A nice analysis of the trimethylation of histon 3 at lysine 4 (H3K4me3) appears in Cell this week (http://dx.doi.org/10.1016/j.cell.2014.06.027). Benayoun and Pollina et al. claim that this marker labels preferentially those proteins that are essential for the cell’s function. The marker has been found at the start of most transcribed genes, but Benayoun and Pollina argue that not its mere presence, but the intensity of its presence is a sign that this protein is relevant for lineage specifity. If this intensity is disturbed, that function is not maintained.
This is a metaanalysis of a very broad range including human, mammalian, protostomes, plants and fungi.
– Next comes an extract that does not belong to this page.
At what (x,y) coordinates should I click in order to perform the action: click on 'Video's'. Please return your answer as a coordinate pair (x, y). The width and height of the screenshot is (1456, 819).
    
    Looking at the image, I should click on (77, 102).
Nicely done!
Epigenetic modification of DNA, mostly methylation, is the way which ensures lineage specity in mammalian organization and propagation of cell types. It is inherited while cells multiply.
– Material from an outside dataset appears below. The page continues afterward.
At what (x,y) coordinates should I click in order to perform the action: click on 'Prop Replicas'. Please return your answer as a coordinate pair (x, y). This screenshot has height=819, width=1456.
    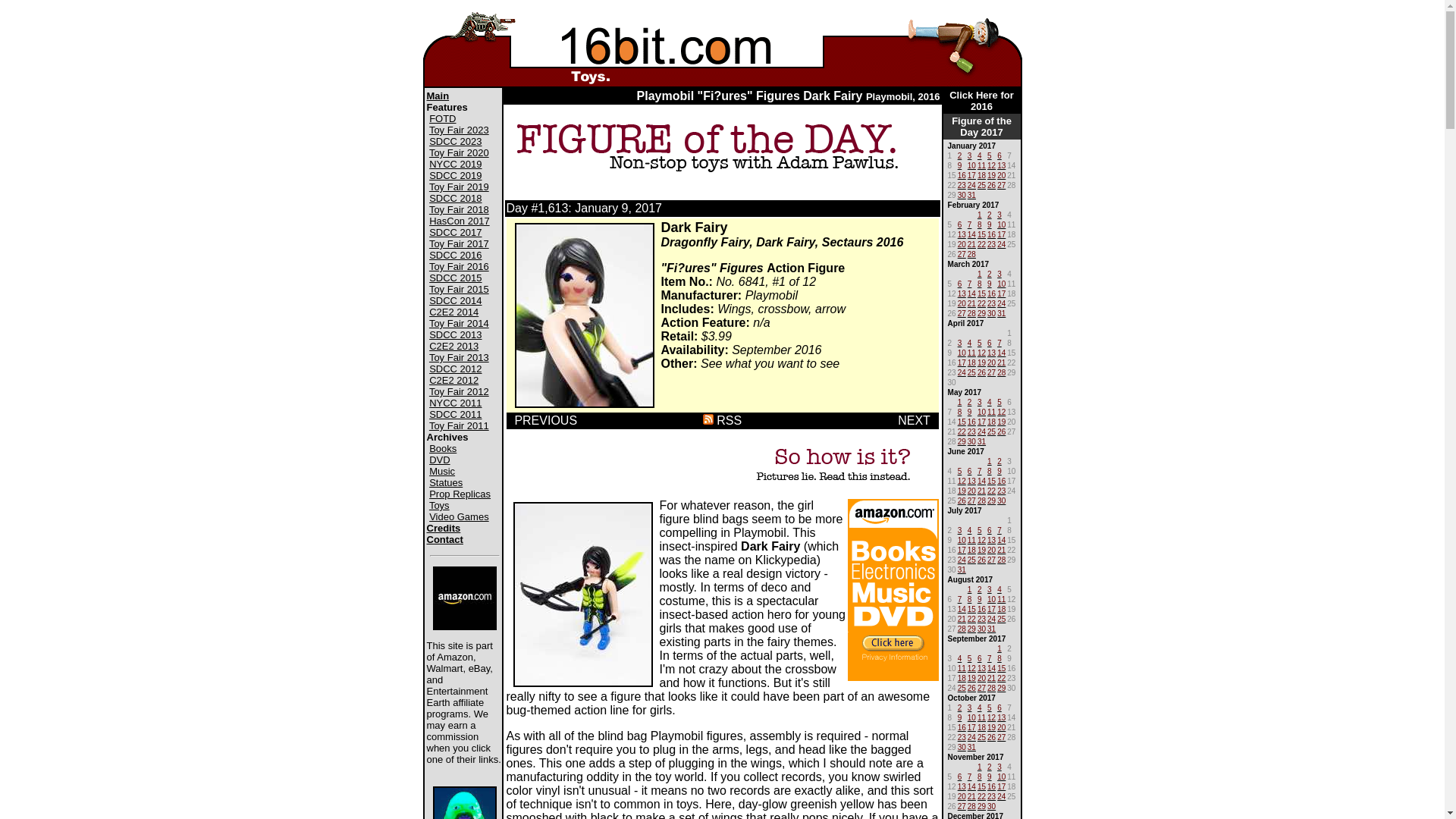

In Nature this week (doi:10.1038/nature13648) Reik and Kelsey describe two article (et al. Nature 511, 606–610 (2014) and et al. Nature 511, 611–615 (2014)) where the methylation patterns in egg, sperm, fertilized eggs and blastocysts are analyzed. As has been found in mice before, blastocysts lose most of their methylation. Later in development the DNA gets remethylated again. This has been suggested but formal proof was lacking. The imprinting – methylated gene regions due to maternal or paternal origin – is not as much removed for maternal genes, but for paternal ones.
Whether these papers will improve human stem cell research is to be seen.